Thursday, July 14, 2016

Jason M. Barr's "Building the Skyline"

Jason M. Barr is an associate professor of economics at Rutgers University - Newark. His areas of interests include urban economics, New York City history, and computational economics. He has published many articles in top peer-reviewed economics journals, and is one of the leading scholars on skyscraper economics.

Barr applied the “Page 99 Test” to his new book, Building the Skyline: The Birth and Growth of Manhattan's Skyscrapers, and reported the following:
On page 99, I discuss the history of the Five Points neighborhood in Lower Manhattan (modern Chinatown).
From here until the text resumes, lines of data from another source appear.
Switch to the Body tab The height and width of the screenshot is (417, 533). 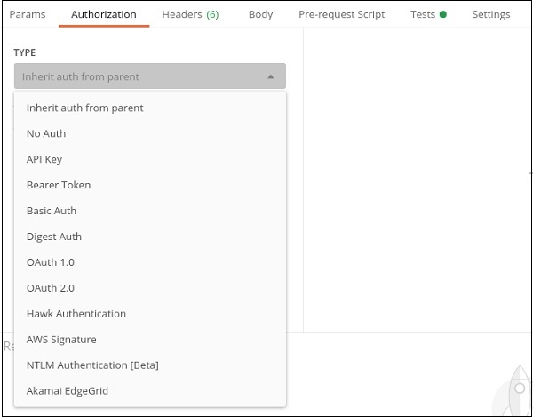click(x=260, y=14)
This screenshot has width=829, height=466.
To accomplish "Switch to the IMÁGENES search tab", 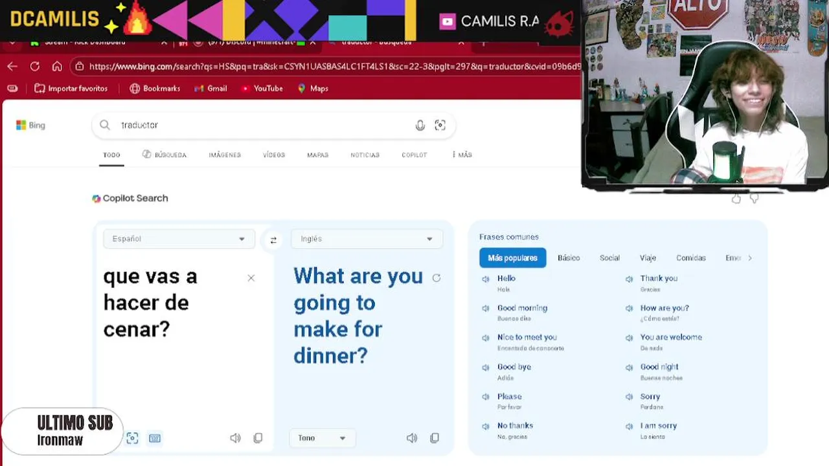I will click(225, 155).
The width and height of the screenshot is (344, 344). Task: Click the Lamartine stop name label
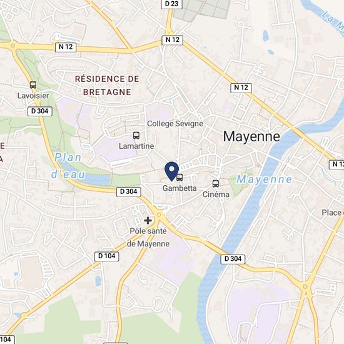[136, 146]
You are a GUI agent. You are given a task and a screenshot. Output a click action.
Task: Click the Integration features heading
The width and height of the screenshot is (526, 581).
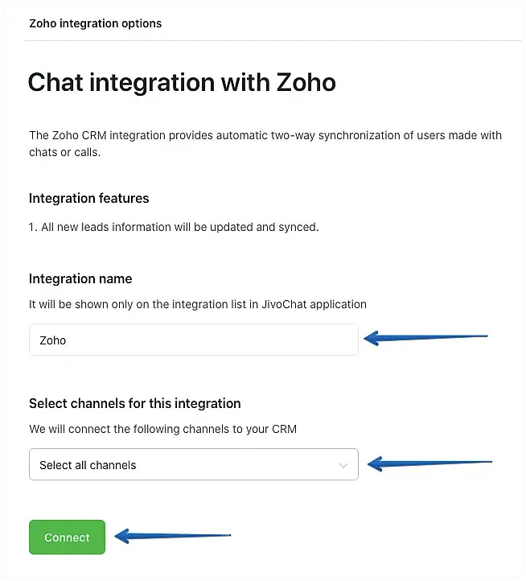[89, 198]
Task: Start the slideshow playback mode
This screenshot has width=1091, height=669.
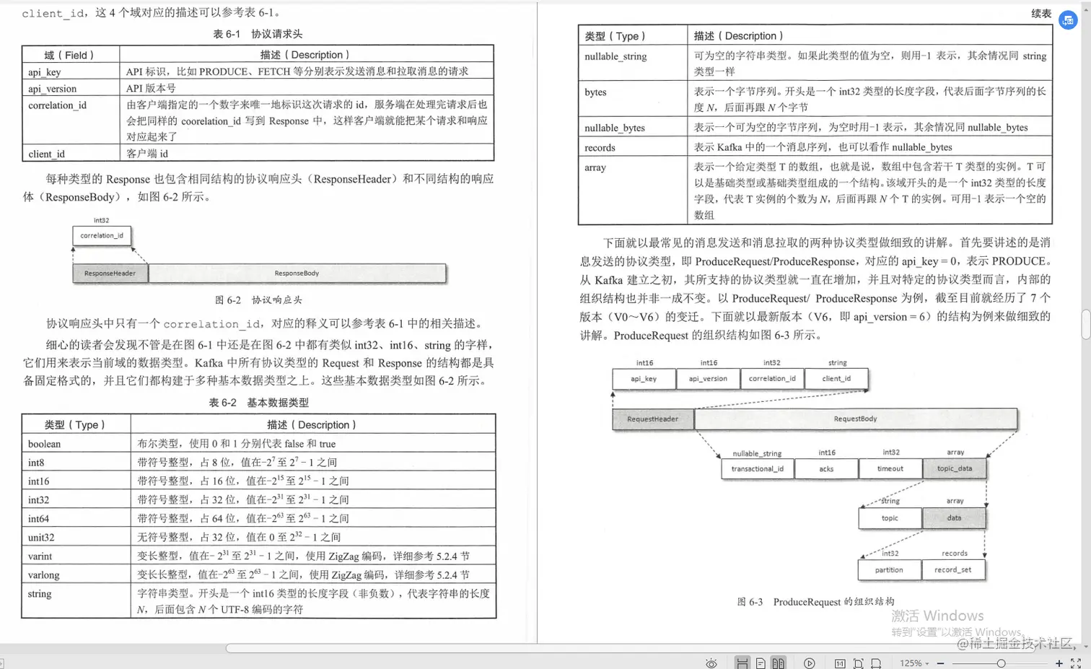Action: pos(810,663)
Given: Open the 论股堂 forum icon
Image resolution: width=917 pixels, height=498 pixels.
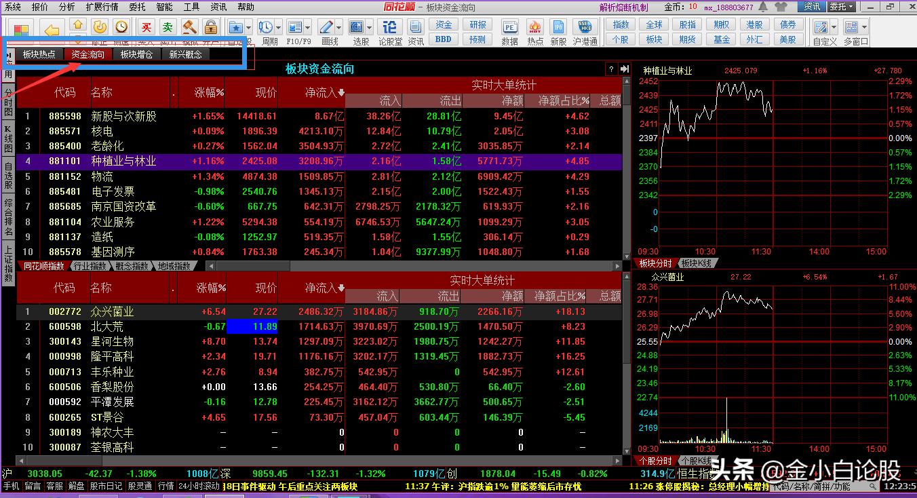Looking at the screenshot, I should (x=390, y=27).
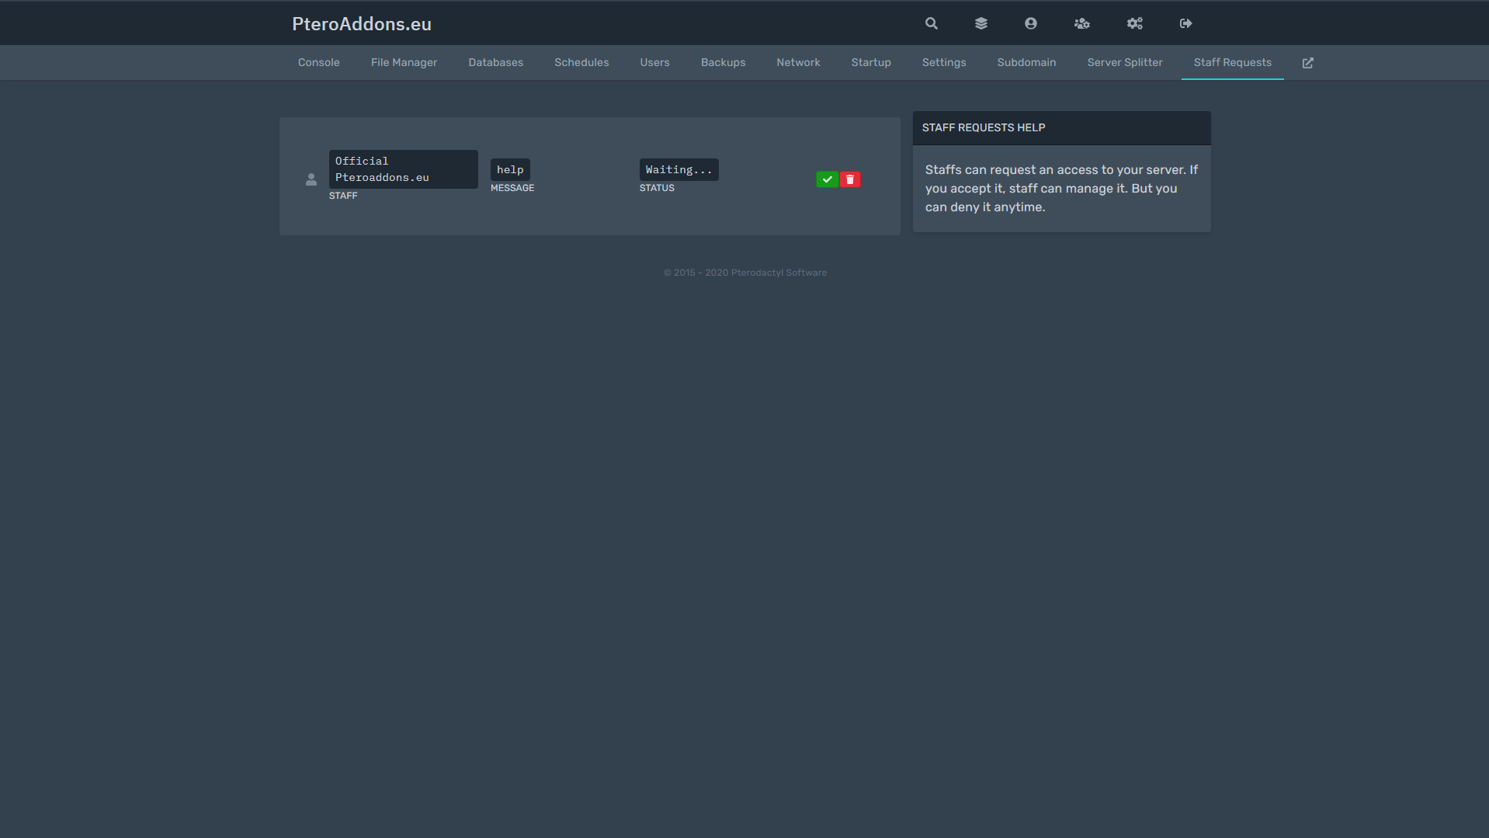Open the external link icon tab
1489x838 pixels.
coord(1307,63)
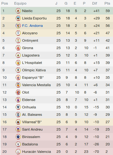This screenshot has height=155, width=113.
Task: Open the Alcoyano team name
Action: click(30, 33)
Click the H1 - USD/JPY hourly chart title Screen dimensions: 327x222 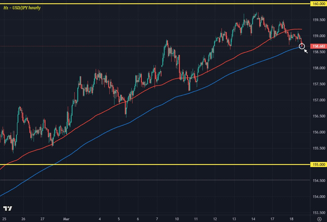coord(22,8)
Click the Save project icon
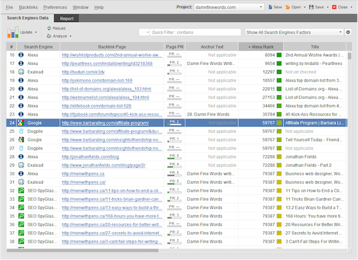The width and height of the screenshot is (358, 260). (x=311, y=7)
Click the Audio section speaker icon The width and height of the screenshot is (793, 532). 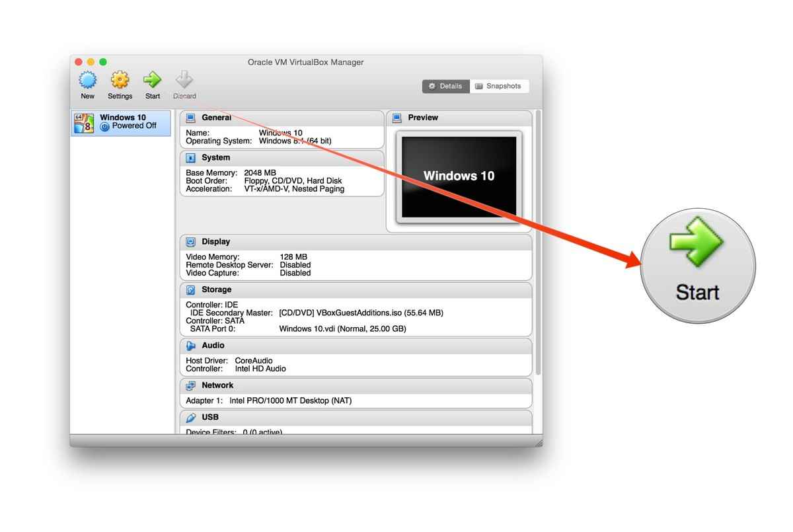tap(191, 346)
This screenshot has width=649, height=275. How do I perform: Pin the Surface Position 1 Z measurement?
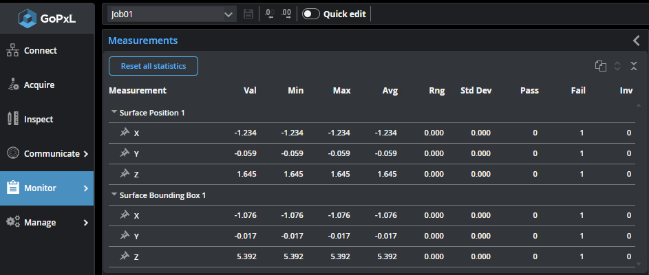coord(125,174)
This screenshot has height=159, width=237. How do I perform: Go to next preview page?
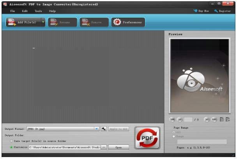tap(207, 120)
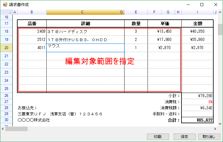Click the app icon in title bar
Screen dimensions: 223x142
(x=5, y=5)
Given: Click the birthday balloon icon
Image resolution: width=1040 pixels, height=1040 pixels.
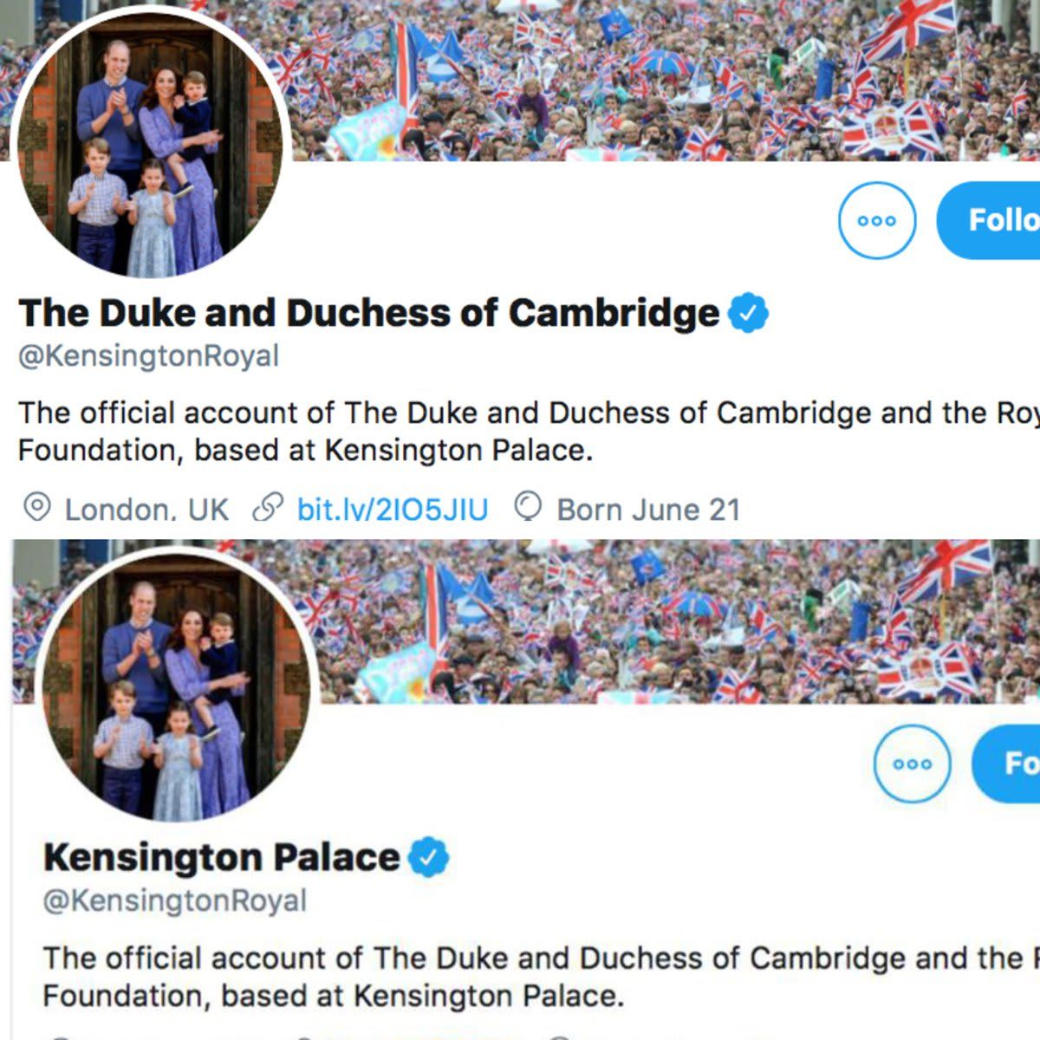Looking at the screenshot, I should 528,508.
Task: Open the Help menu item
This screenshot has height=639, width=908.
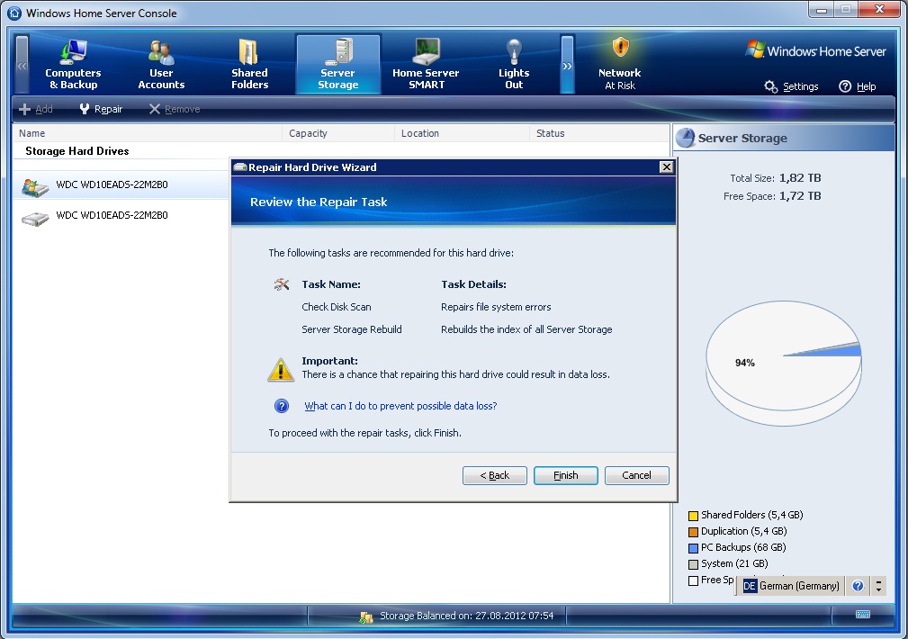Action: coord(857,86)

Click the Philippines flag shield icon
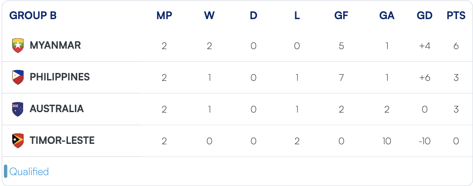pos(18,77)
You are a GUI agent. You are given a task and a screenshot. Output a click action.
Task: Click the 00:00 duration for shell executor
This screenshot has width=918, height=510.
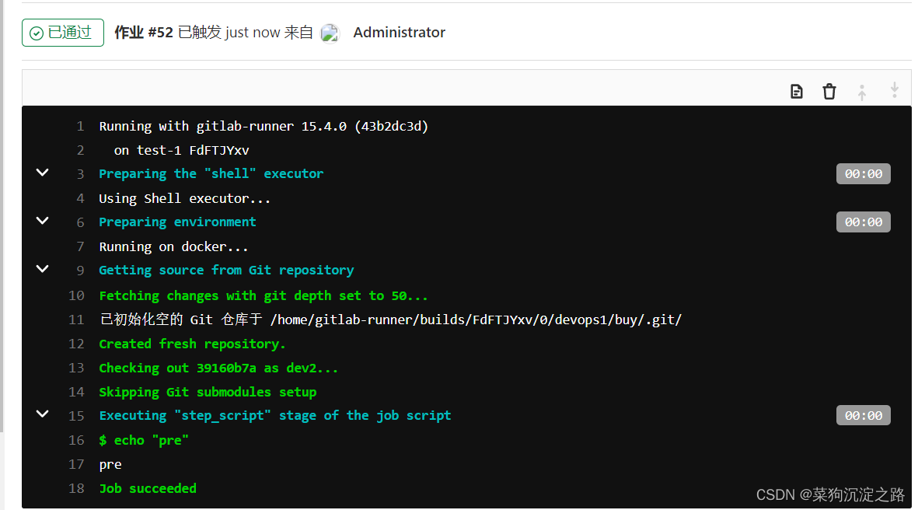pyautogui.click(x=863, y=173)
Though not the main focus of the book, my aim is to argue that we need to reevaluate how we think about, and investigate, its history, especially in light of the growing body of social science research that has studied the benefits to society from dense, urban living.

In 1800, Five Points was an industrial district of tanners and slaughter houses adjacent to the Collect Pond, Manhattan’s largest body of fresh water. By 1811, the pond was filled in and the neighborhood emerged as a working class residential district. Starting in 1845, because of the Potato Famine, Irish immigrants began to arrive in great numbers, making it arguably one of the most densely populated urban areas in the world. Sanitation and housing conditions in the neighborhood were woefully inadequate and Five Points gained a reputation as an infamous slum.

Charles Dickens toured its streets in 1842 and, in his American Notes for General Circulation, he offered this, “Many of these pigs live here. Do they ever wonder why their masters walk upright instead of going on all-fours, and why they talk instead of grunting?” In 1890, reformer Jacob Riis, in How the Other Half Lives, wrote, “Where Mulberry Street crooks like an elbow within hail of the old depravity of the Five Points, is ‘the Bend,’ foul core of New York’s slums.”

The history of Five Points was defined and described by writers like Dickens and Riis. They aimed to motivate, and even shame, elected officials and others to address the district’s serious social and public health problems. In the process, these reformers defined the historiography of New York’s immigrant neighborhoods as predominantly negative. Even today, these historical accounts continue to hinder our ability to view immigrant life in Five Points and other enclaves more objectively.

Life in Five Points was certainly difficult, but the social and economic advantages should not be discounted. Residing there would have meant the chance to live among fellow countrymen, as well as have better access to employment opportunities, and greater chances for social and economic mobility. Research focused on the positive aspects of Five Points is very limited, but work by the historian, Tyler Anbinder, shows, for example, that even some of the most destitute Irish immigrants were able to amass sizable savings accounts after only a few years in the neighborhood. My work on Manhattan demographics shows that by 1900, Irish enclaves in Manhattan had expanded upward along Manhattan Island, suggestive of rising incomes and skills. Using modern social science methods, I’m hopeful we can shed more light on life in New York’s most notorious slum.